ItaliaOggi, 24 gennaio 2019
Dormire poco rende meno produttivi, in Uk costa circa 50 mld di sterline
Si chiama social jetlag ed è un fenomeno collegato alla privazione del sonno. È soggettivo: dipende dal cronotipo e, in definitiva, dai geni. Ci sono i «gufi», che tendono a stare alzati fino a tardi e a dormire almeno fino alle 10 di mattina, e poi le «allodole», che solitamente si alzano presto e sono più attive nella prima parte della giornata. Quando si cambiano gli orari del sonno da un giorno all’altro rispetto alla personale predisposizione sonno-attività nasce il social jetlag, secondo quanto ha spiegato al Guardian, Till Roenneberg, docente di cronobiologia alla Ludwig-Maximilian university di Monaco.Funziona come il jetlag, la difficoltà che incontra il nostro organismo spostandosi da un fuso orario all’altro, ma le differenze nel social jetlag sono tra i nostri personali ritmi circadiani e ciò che ci impone la vita lavorativa quotidiana. Si stima che due terzi delle persone sperimentino almeno un’ora di social jetlag a settimana e un terzo arriva a due o più ore, cioè l’equivalente di un volo Londra-Tel Aviv, andata e ritorno, ogni sette giorni, secondo quanto ha riportato The Guardian.
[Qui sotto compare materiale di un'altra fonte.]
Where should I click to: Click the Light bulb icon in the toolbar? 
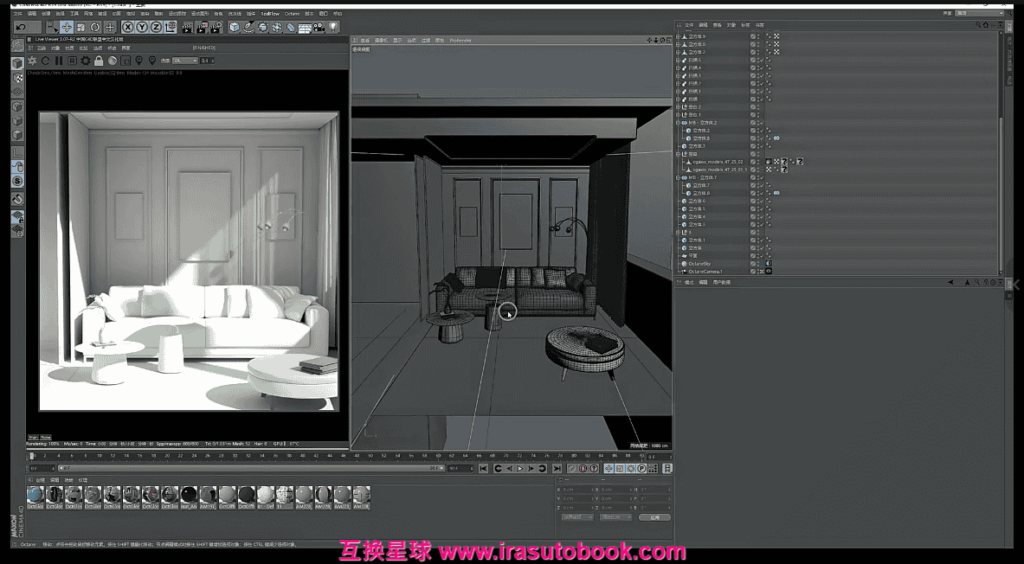point(332,27)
La privazione cronica del riposo è collegata a molte delle stesse malattie del jetlag: diabete di tipo 2, malattie cardiache, obesità e depressione. Dormire poco, inoltre, rende meno efficienti sul lavoro: secondo uno studio della Rand Corporation il sonno inadeguato nel Regno Unito costa qualche cosa come 50 miliardi di sterline, pari all’1,9% del pil, perché è legato alla diminuzione della produttività, all’insorgere di malattie, ma più semplicemente si riflette sulla vita quotidiana influenzando la vigilanza, la coordinazione, il ragionamento logico e la stabilità emotiva. È molto più importante la regolarità del sonno che la quantità totale di ore dormite.
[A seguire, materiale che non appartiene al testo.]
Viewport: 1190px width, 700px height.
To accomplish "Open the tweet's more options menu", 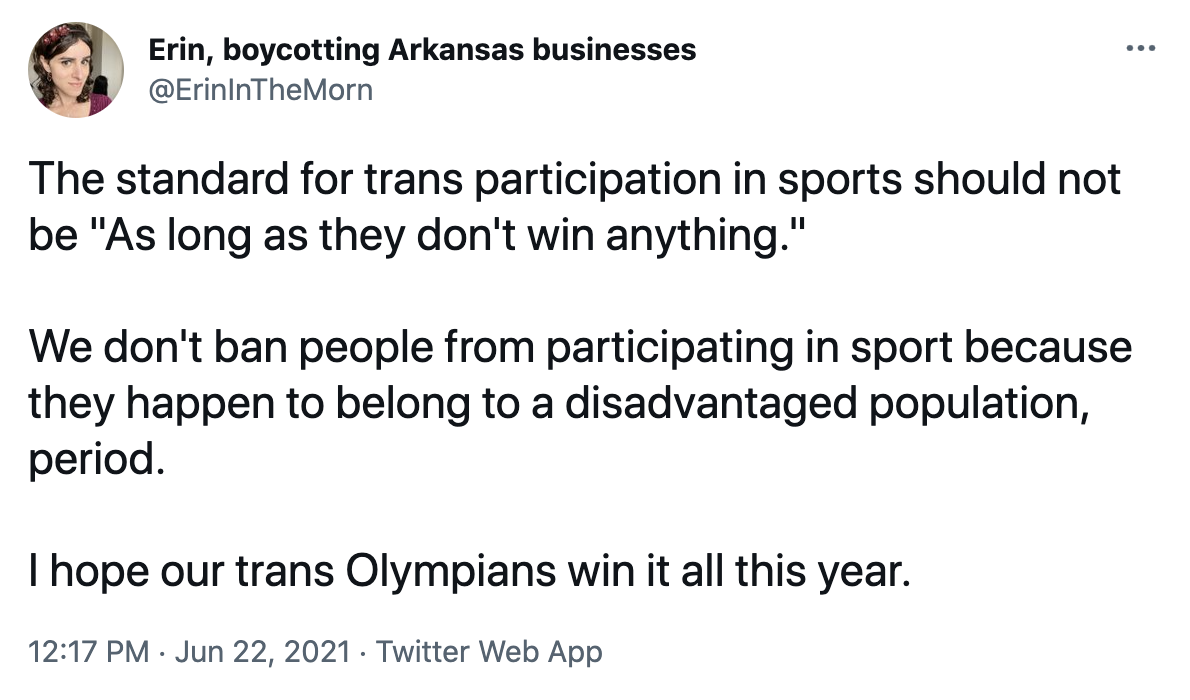I will pyautogui.click(x=1140, y=47).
Il social jetlag finisce per scombussolare l’orologio circadiano. «Quasi tutti gli ormoni seguono i ritmi circadiani, l’intero sistema rischia di non funzionare come dovrebbe», ha detto Sierra Forbush, ricercatrice all’università dell’Arizona. Da un suo studio condotto su 984 adulti, è emerso come per ogni ora di social jetlag che una persona sperimenta ogni settimana, si ha un aumento dell’11% delle probabilità di riscontrare malattie cardiovascolari. Oltre a registrare un umore peggiore e maggiori livelli di sonnolenza e stanchezza.
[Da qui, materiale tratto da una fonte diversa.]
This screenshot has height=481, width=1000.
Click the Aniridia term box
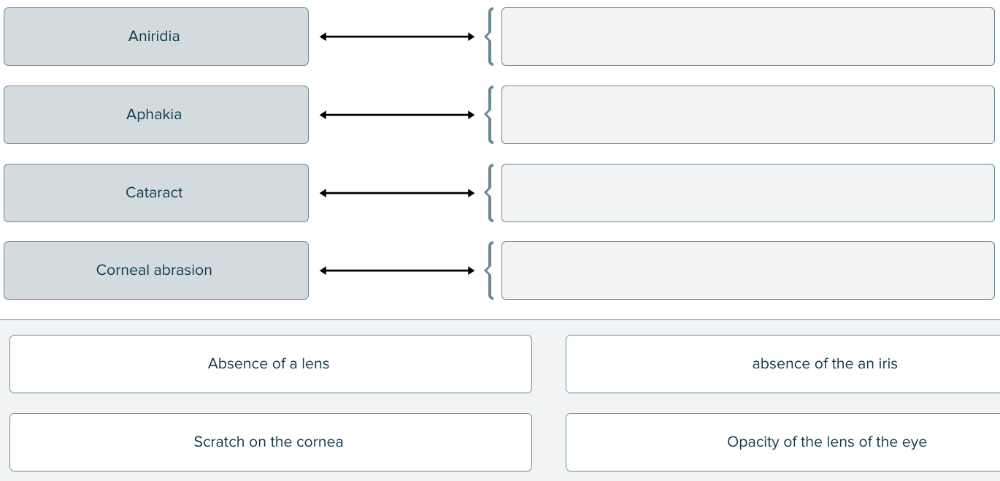[156, 37]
Come conciliare tutto questo? Da una parte, hanno spiegato gli esperti, davanti a un debito di sonno è bene restituirlo e riposarsi. Poi si dovrebbe consentire una maggiore flessibilità nell’orari di lavoro, permettendo ai «gufi» di iniziare il lavoro più tardi e lasciar loro le 7-8 ore di riposo consigliate per ogni notte; mentre alle «allodole» di iniziare prima e tornare a casa nel pomeriggio. Una soluzione win-win per le aziende e per i dipendenti, ha osservato Roenneberg. Inoltre, a influenzare i ritmi circadiani c’è la luce artificiale: da quella degli ambienti a quella del computer. Tablet e smartphone utilizzati la sera prima di coricarsi spingono il cervello a un’attività simile a quella diurna, ritardando il tempo di sonno e inducendo il social jetlag.